The Discovery of 7‑Methyl-2-[(7-methyl[1,2,4]triazolo[1,5‑a]pyridin-6-yl)amino]-9-(tetrahydro‑2H‑pyran-4-yl)-7,9-dihydro‑8H‑purin-8-one
(AZD7648), a Potent and Selective DNA-Dependent Protein Kinase (DNA-PK)
Inhibitor
posted on 2020-01-15, 13:07authored byFrederick W. Goldberg, M. Raymond V. Finlay, Attilla K. T. Ting, David Beattie, Gillian M. Lamont, Charlene Fallan, Gail L. Wrigley, Marianne Schimpl, Martin R. Howard, Beth Williamson, Mercedes Vazquez-Chantada, Derek G. Barratt, Barry R. Davies, Elaine B. Cadogan, Antonio Ramos-Montoya, Emma Dean
DNA-PK
is a key component within the DNA damage response, as it
is responsible for recognizing and repairing double-strand DNA breaks
(DSBs) via non-homologous end joining. Historically it has been challenging
to identify inhibitors of the DNA-PK catalytic subunit (DNA-PKcs)
with good selectivity versus the structurally related PI3 (lipid)
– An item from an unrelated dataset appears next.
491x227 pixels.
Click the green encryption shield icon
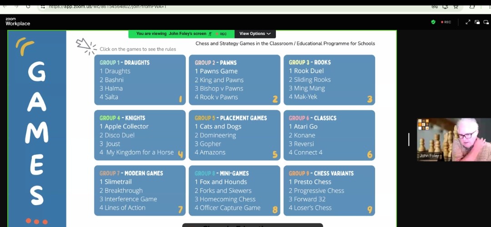tap(433, 22)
and PI3K-related protein kinases. We screened our corporate collection
for DNA-PKcs inhibitors with good PI3 kinase selectivity, identifying
compound 1. Optimization focused on further improving
selectivity while improving physical and pharmacokinetic properties,
notably co-optimization of permeability and metabolic stability, to
identify compound 16 (AZD7648). Compound 16 had no significant off-target activity in the protein kinome and
only weak activity versus PI3Kα/γ lipid kinases. Monotherapy
activity in murine xenograft models was observed, and regressions
were observed when combined with inducers of DSBs (doxorubicin or
irradiation) or PARP inhibition (olaparib). These data support progression
into clinical studies (NCT03907969).